This just in...Coinage reform dead in America

[QUOTE]
*Originally posted by Necros *
**Ukulele Ike said:

I’d say the worst culprit was the Treasury itself.

I know this was a j/k post, but what the hey. If the dollar bill gets eliminated in favor of the dollar coin, the $2 bill might catch on.

Even strippers deserve a raise. :wink:

As a matter of fact, at my office, the vending machines take dollar coins - either Sacky or Susie. The change machine gives you dollar coins - for ones, fives, tens, or twenties. I think it’s a lot more convenient to get dollar coins if I only have a five or ten than quarters, and then get to use them in the vending machines. I’ll be sorry to see them go.

One question, though - are they really being discontinued in the long run, or are they just not minting more right now because they have an inventory built up? Jeff Olson pointed out that CNN quoted the Treasury as saying they have a lot already. Is this really a policy shift, or just short term inventory management?

Hmmm, I must confess, I had this image of the poor women on stage getting pelted with coins…
But… it brings to mind that I don’t think most club goer’s would be willing to tip five bucks (or not so often), is the two dollar bill still being made? This may seem frivolous, but given that this is their livelihood, would have a definite impact. Regardless of moral judgement of their chosen profession, this would be a consideration for them.
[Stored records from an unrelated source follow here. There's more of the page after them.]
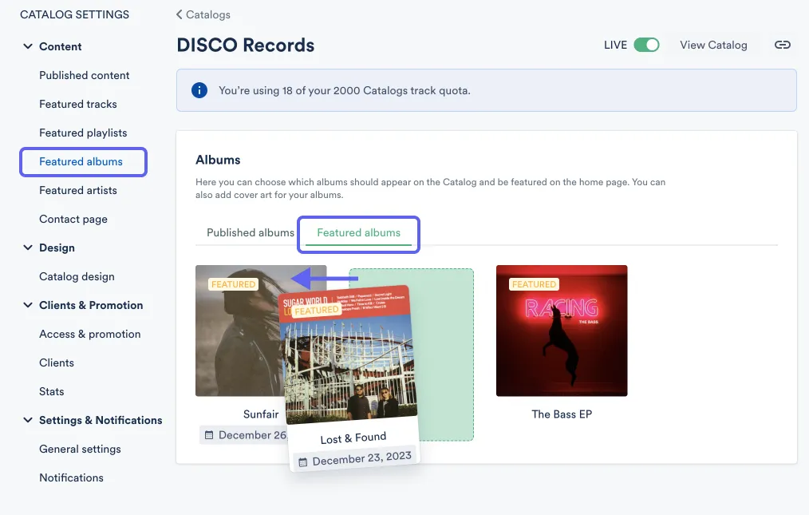This screenshot has height=515, width=809.
Task: Click the View Catalog button
Action: coord(712,46)
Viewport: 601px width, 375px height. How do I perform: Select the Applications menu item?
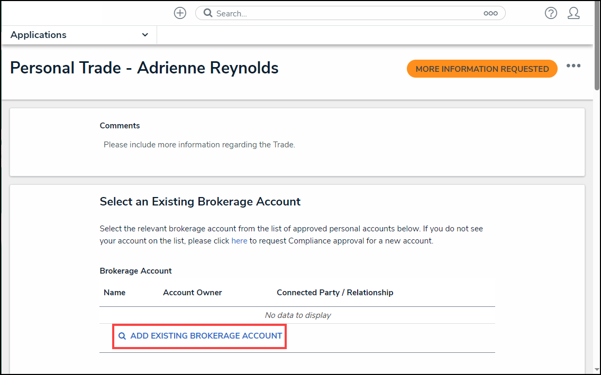(38, 34)
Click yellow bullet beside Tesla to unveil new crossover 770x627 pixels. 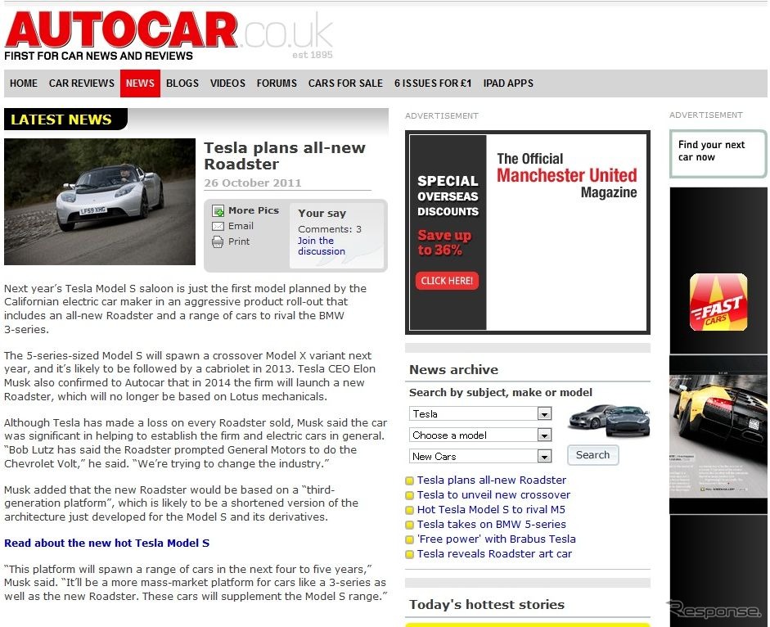410,496
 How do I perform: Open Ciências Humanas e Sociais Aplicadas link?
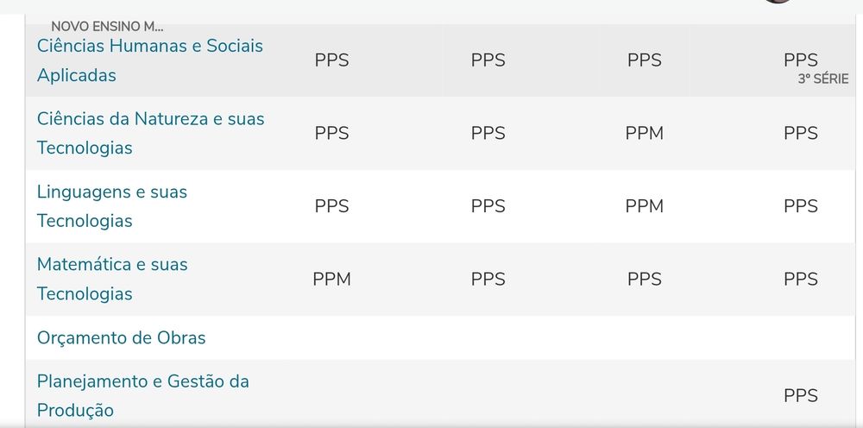(149, 60)
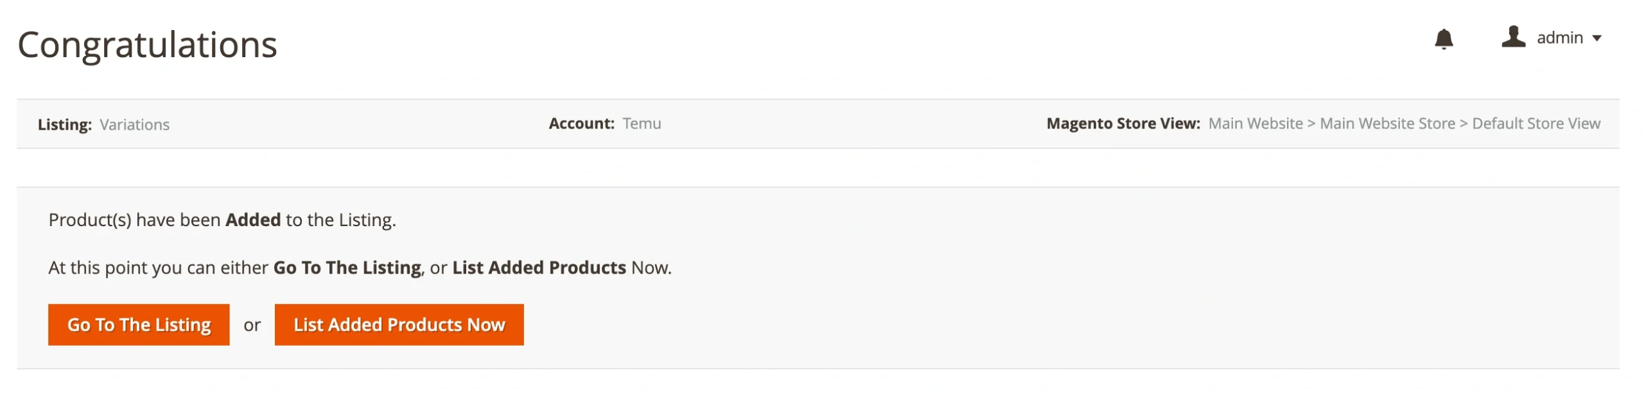Screen dimensions: 1644x397
Task: Click the "or" text between the buttons
Action: click(252, 326)
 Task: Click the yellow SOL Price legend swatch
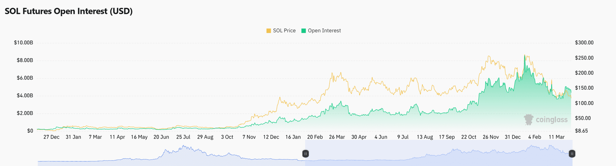pos(268,30)
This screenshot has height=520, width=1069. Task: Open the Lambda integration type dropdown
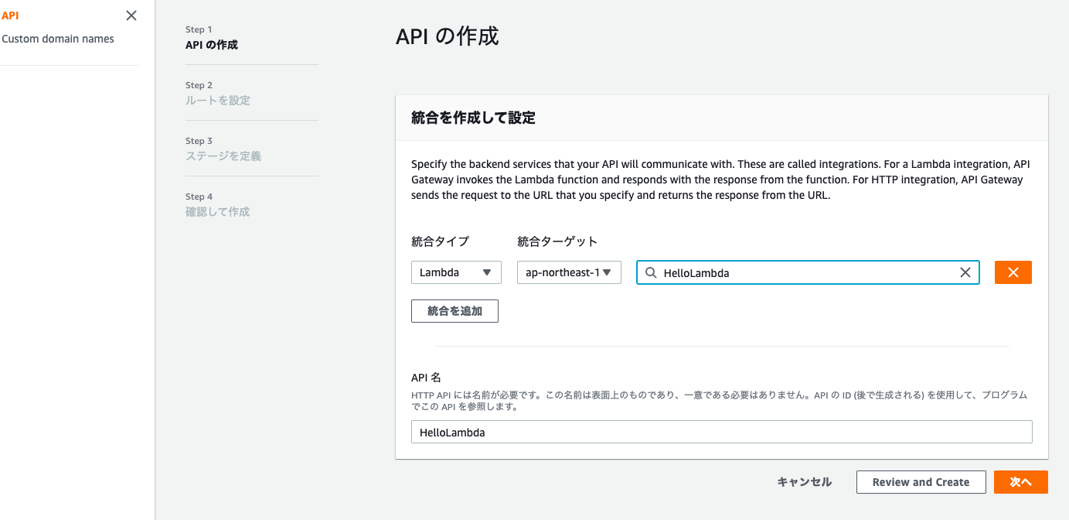point(455,272)
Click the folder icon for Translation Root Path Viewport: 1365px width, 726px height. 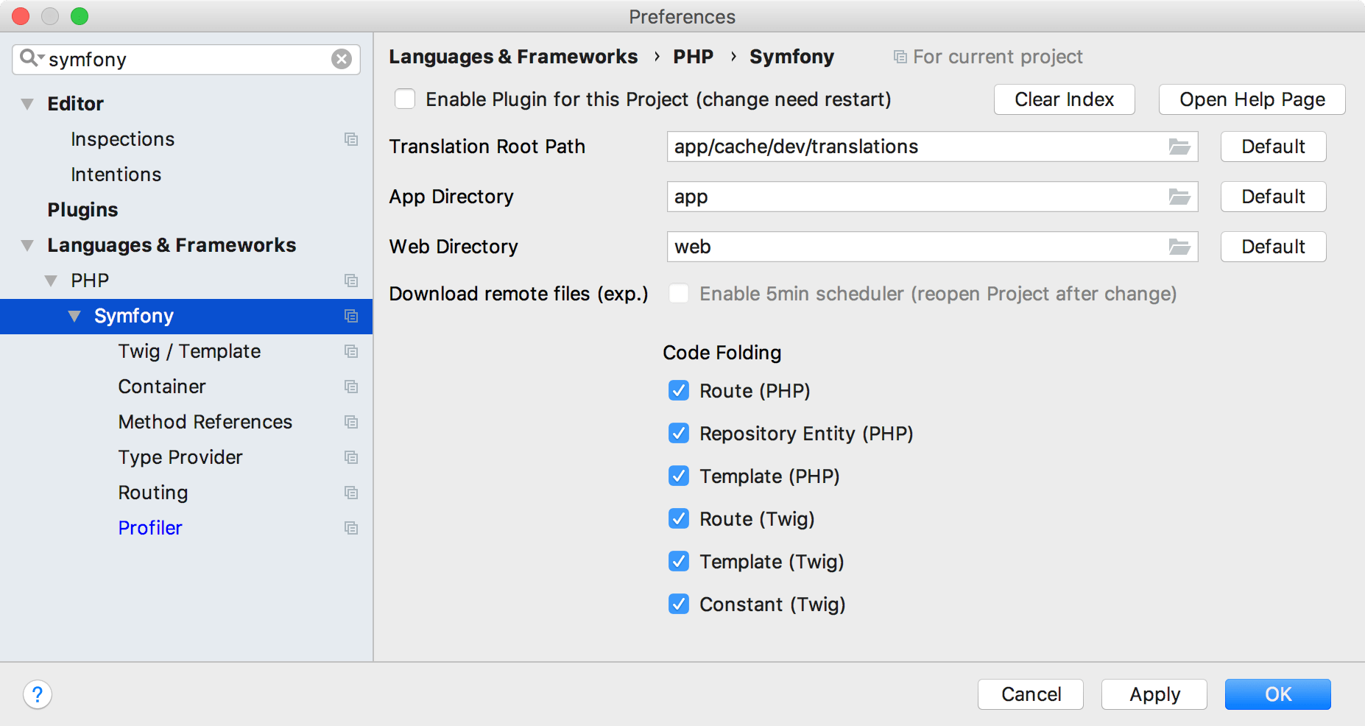(1179, 147)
I’m not championing strip dancers here, just after the above post, I thought about it a little further. Honestly, I’m going to use the strip club as an example becuase I’m drawing a blank on anything else. Can anyone think of other jobs that this might impact?
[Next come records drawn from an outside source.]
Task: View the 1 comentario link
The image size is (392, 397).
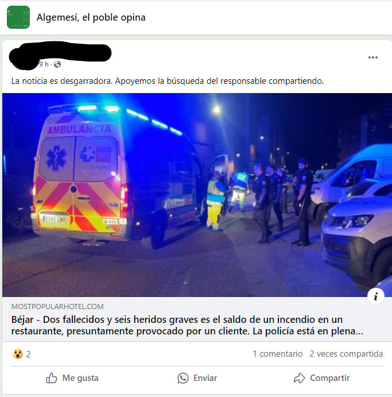Action: click(x=278, y=354)
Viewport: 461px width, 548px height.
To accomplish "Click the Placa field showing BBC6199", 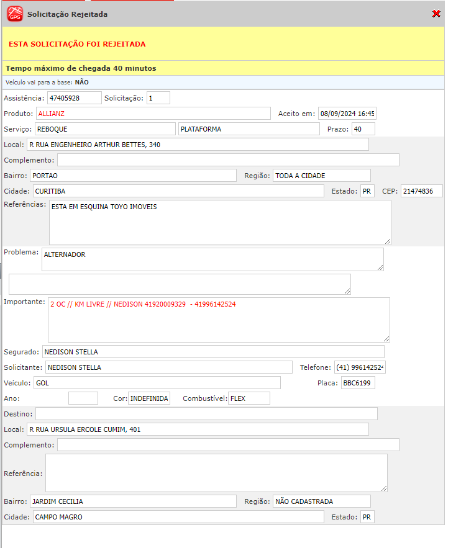I will point(358,383).
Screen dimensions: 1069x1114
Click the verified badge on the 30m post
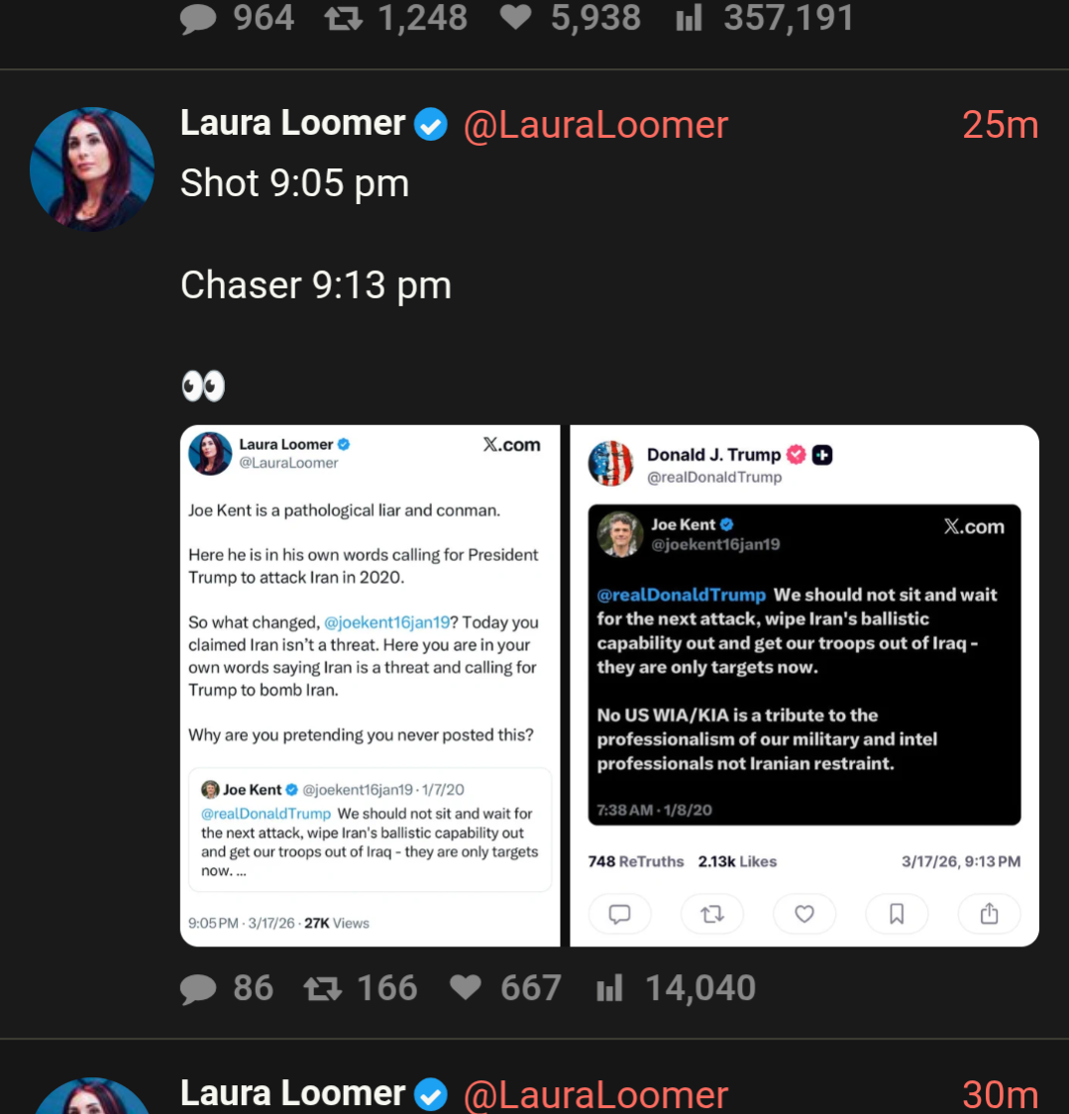(x=431, y=1094)
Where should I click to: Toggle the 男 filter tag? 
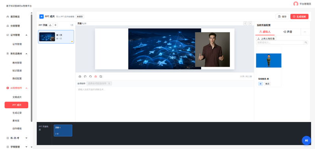click(261, 84)
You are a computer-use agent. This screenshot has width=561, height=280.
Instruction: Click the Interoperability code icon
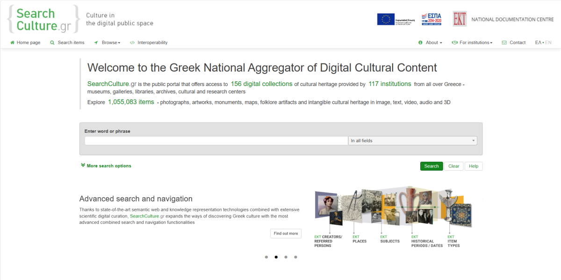coord(132,43)
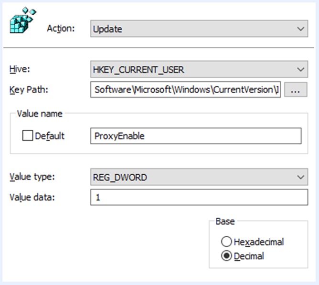Open the Value type dropdown arrow
The height and width of the screenshot is (285, 319).
point(300,178)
Hey, tip her with a $5 spot – you’ll be surprised at the change! :smiley:

I have seen a square coin. It was a 5 cent(or centavos or something) piece. The corners were rounded to prevent cutting and poking-clearly a good thing for something carried in a hip pocket.

A square dollar coin would be easily distinguishable, even to the blind. Corners were tried on the Susan, but there were to many. A Susan may look sharp edged, but they feel round.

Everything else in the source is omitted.